Terrier Changelog

What's new in Terrier 3.0

Jun 17, 2011
  • Major update:
  • Support for indexing WARC collections; improved index structure layout; improved MapReduce mode indexing; refined, scalable structure access at retrieval time; moved all code to terrier.org namespace; added field-based and proximity term dependence models; added HTTP-based retrieval interface; added many JUnit tests. All indices must be rebuilt.
  • Indexing:
  • TR-14, TR-42, TR-56, TR-102: Various changes to the format of the index, to promote reuse, scalability and speed.
  • TR-17, TR-50, TR-54, TR-77: Added MetaIndex for document metadata. DOCNOs etc need not be in lexographical order.
  • TR-43, TR-48, TR-69, TR-70: Fields should contain frequency information.
  • TR-39, TR-40, TR-41, TR-46, TR-50, TR-83, TR-88: Various improvements and bug fixes to MapReduce indexing.
  • TR-44, TR-55: Improve robustness of single-pass indexing.
  • TR-71, TR-98: Allow Bit posting structures to be split across multiple files.
  • TR-28, TR-91: Index WARC collections (UK-2006, ClueWeb09).
  • TR-34: Documentation update: Property values for single-pass indexing are not scaled.
  • TR-37, TR-38, TR-47,TR-57, TR-78, TR-79, TR-93, TR-94: Generate the direct file from an inverted index as a MapReduce job.
  • Retrieval
  • TR-20, TR-42, TR-64: Access the posting list for one term as a stream - see Posting and IterablePosting.
  • TR-86: Matching should be an interface.
  • TR-87: PorterStemmer doesn't match expected output by Porter himself.
  • TR-81: Implements proximity term dependence models. For more information, see Configuring Retrieval.
  • TR-19: Support relevance feedback as well as pseudo-relevance feedback.
  • TR-68, TR-73, TR-74, TR-94: Implement field-based weighting models. For more information, see Configuring Retrieval.
  • TR-99: Provide way to integrate static doc prior easily. For more information, see Configuring Retrieval.
  • TR-90: MatchingQueryTerms does not retain query term order.
  • TR-26: Parse Million Query track topic files.
  • TR-49: Let TRECQuerying filename be predetermined by property.
  • TR-75: Allow to set runtag in runs.
  • TR-60: Removed PonteCroft language modelling.
  • TR-66, TR-84: Refactor TRECQuery.
  • TR-67: Request object should contain the Index.
  • TermScoreModifiers have been deprecated, and no longer work. You should use WeightingModel instead.
  • Testing:
  • Added considerable number of end-to-end and unit tests.
  • TR-59: Fixed reset problem in Terrier evaluation tool.
  • TR-76: Bump Junit version.
  • Desktop:
  • TR-61: Desktop example app should use MetaIndex.
  • Other:
  • TR-89: Check all .java and .sh files have Terrier license header.
  • TR-82: Have a simple webapps search results interface.
  • TR-80: Move code to terrier.org Java package namespaces.
  • TR-45: Add (read|write)(Delta|Golomb) etc to BitIn/BitOut.
  • TR-52: FSOrderedMapFile causes seek(-1) when searching for an entry less than the first.
  • TR-72: FSOrderedMapFile.EntryIterator.skip() breaks FSOrderedMapFile.EntryIterator.hasNext().
  • TR-95: FSArrayFile.ArrayFileIterator.skip() does not update entry index correctly.
  • TR-92: utility.io.CountingInputStream does not count single bytes correctly.
  • TR-53: Rounding.toString() doesnt work for 10dp.
  • TR-62: Files layer can transparently cache files.
  • TR-2, TR-65: Replace Terrier's Makefile with Ant build.xml. Makefile, compile.sh, compile.bat have now been removed. See Developing with Terrier to see how to compile Terrier.
  • TR-63,TR-101: Documentation updates.
  • TR-100: Update default and sample terrier.properties files.

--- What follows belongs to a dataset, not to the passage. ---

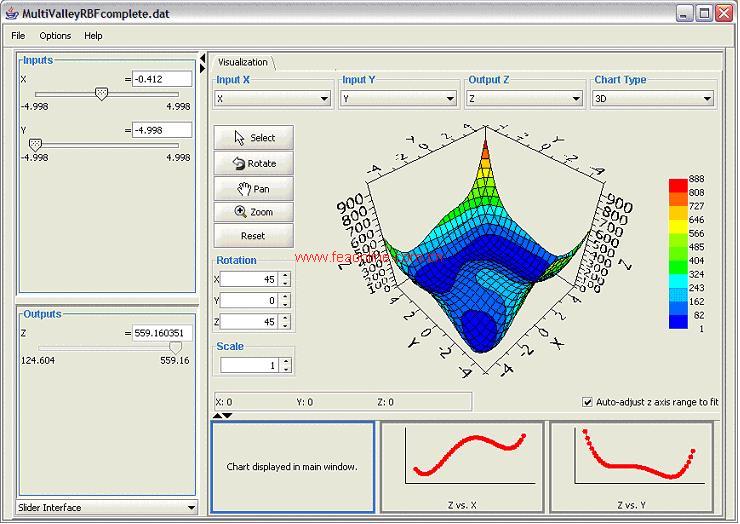Toggle Auto-adjust z axis range checkbox
Image resolution: width=740 pixels, height=524 pixels.
point(588,402)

New in Terrier 2.2.1 (Jun 17, 2011)

  • Minor update - fixes some small bugs in 2.2 relating to MapReduce mode indexing, clarifies some documentation, and includes a missing source file.
  • Added missing source file for SkipTermPipeline.
  • Clarified java documentation for single-pass indexing memory control.
  • TR-8: Delay index path checking during indexing till HDFS is loaded.
  • TR-7: Files.list() does not work for HDFS paths.
  • TR-4: Update the year for the copyright to 2009.
  • TR-3: Partitioned Mode fails unexpectedly due to missing run status files.

New in Terrier 2.2 (Jun 17, 2011)

  • Substantial update, consisting of new support for Hadoop, a Hadoop MapReduce indexing system, and various minor improvements and bug fixes. This is intended to be the ultimate release in the 2.x series.
  • Indexing:
  • Added new Hadoop MapReduce indexing system, and corresponding support for Hadoop MapReduce jobs.
  • Refactoring of various indexing (in particular single pass indexing) to support MapReduce indexing.
  • Block indexing can now use marker tokens to designate block boundaries. See Configuring Indexing for more details.
  • Indexing supports named tokens which should not be passed through the term pipeline. See Configuring Indexing and SkipTermPipeline for more details.
  • TRECCollection and TRECUTFCollection now index CDATA sections, to support indexing of CDIP1 collection, as used by the TREC Legal track.
  • SimpleXMLCollection now indexes CDATA sections. Thanks to Giovanni Stilo (University of Roma "Tor Vergata").
  • LexiconBuilder no longer uses java.io.File to create temporary directories.
  • Double memory reserve threshold for singlepass indexing on 64bit Sun JVMs.
  • Record docno.byte.length setting in index properties file, so that indices with different docno lengths can be loaded at once.
  • CollectionFactory now supports non-default Collection constructors.
  • Retrieval:
  • BUG: Lexicon and sub-classes could give incorrect results for very large lexicons (15M terms+) due to overflow of file offsets. Thanks to Giovanni Stilo (University of Roma "Tor Vergata") and Gianni Amati (Fondazione Ugo Bordoni).
  • BUG: Lexicon hashing would produce NPE when no term in lexicon had same initial character as query term. Thanks to Gianni Amati (Fondazione Ugo Bordoni).
  • BUG: .res.setting files not created for query expansion runs.
  • BUG: rocchio_beta was property name while rocchio.beta was documented. rocchio.beta is now the property, while rocchio_beta is supported but deprecated.
  • WeightingModels are now cloneable.
  • Other:
  • Added HadoopPlugin, allowing the HDFS filesystem paths (e.g. hdfs://namenode:9000/path/to/file) to be accessed directly from Terrier. Hadoop MapReduce jobs can also be created, using Hadoop on Demand if so-configured.
  • Filesystem layer can now support deleteOnExit() semantics for filesystems.
  • Worked to reduce javac generics and other compiler warnings.
  • BUG: Adding a Terrier Application plugin does not cause an NPE.
  • Added method to reconfigure ApplicationSetup during MapReduce jobs.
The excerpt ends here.